- Recorded data
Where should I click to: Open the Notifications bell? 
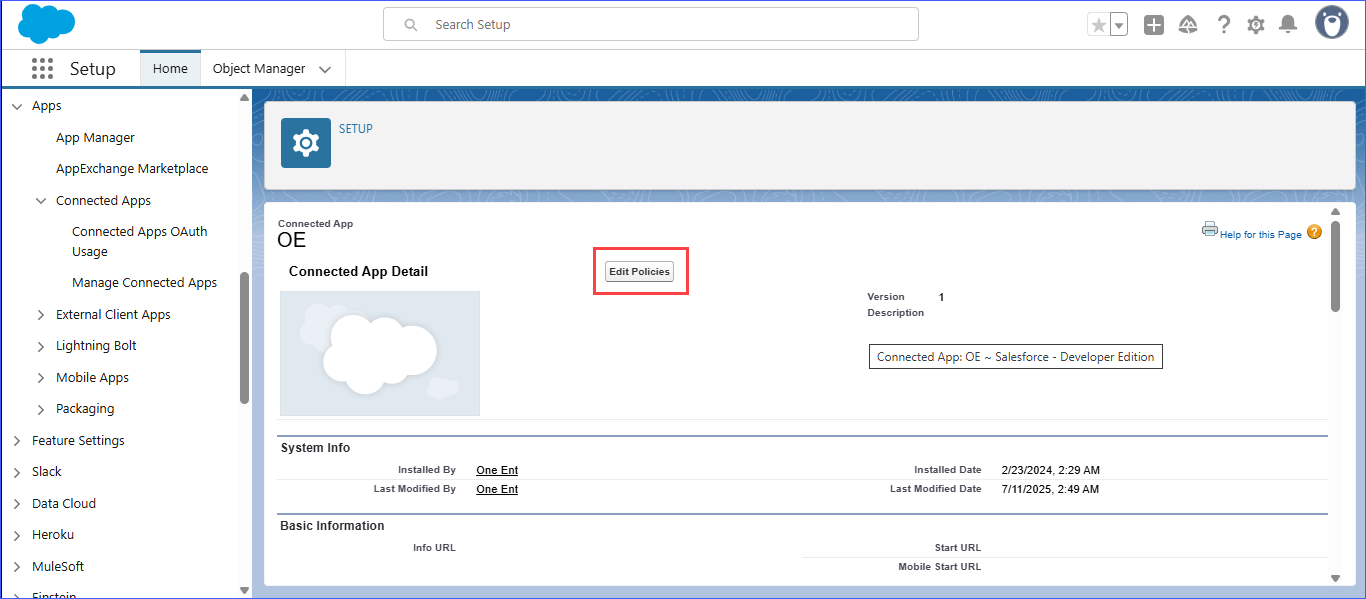point(1289,25)
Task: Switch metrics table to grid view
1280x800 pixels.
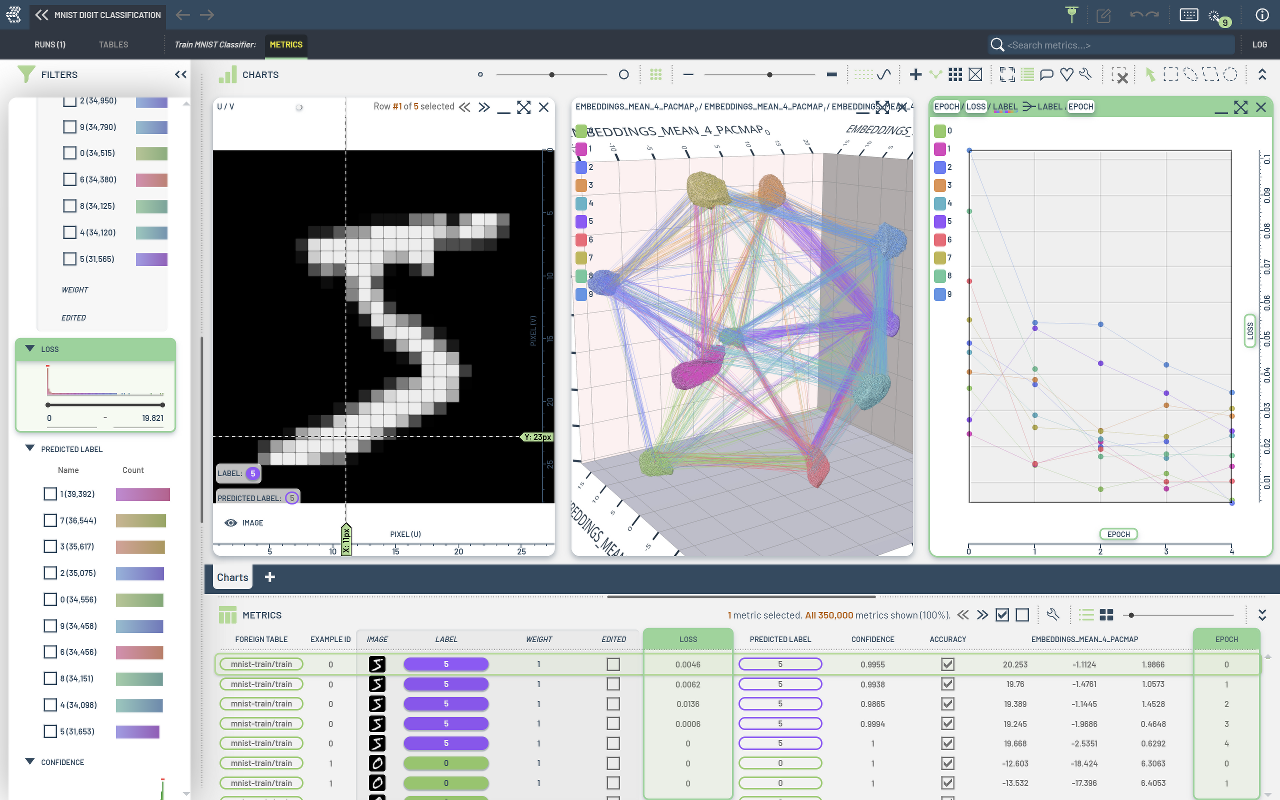Action: point(1107,615)
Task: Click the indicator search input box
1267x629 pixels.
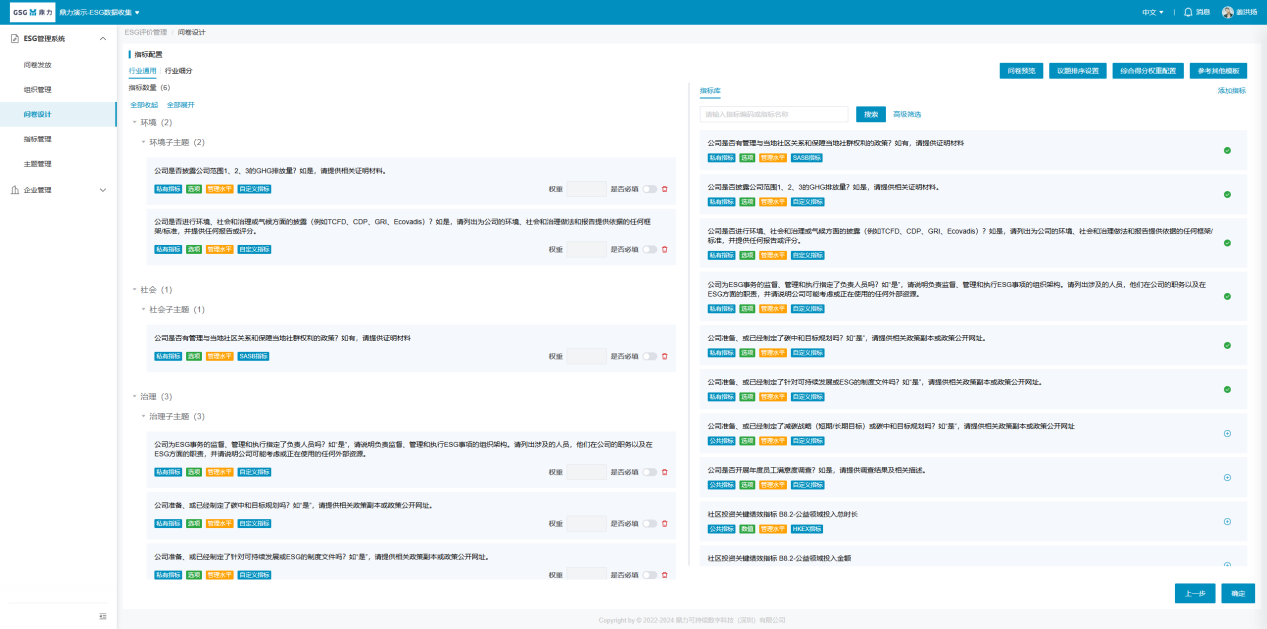Action: tap(775, 114)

- The request
Extract every line of the records above word for word, leaving out the pictures.

- Written solution
Where should I click to: Open the Notifications bell? 
point(1289,25)
Task: Switch metrics table to grid view
1280x800 pixels.
Action: point(1107,615)
Task: Click the indicator search input box
1267x629 pixels.
Action: tap(775, 114)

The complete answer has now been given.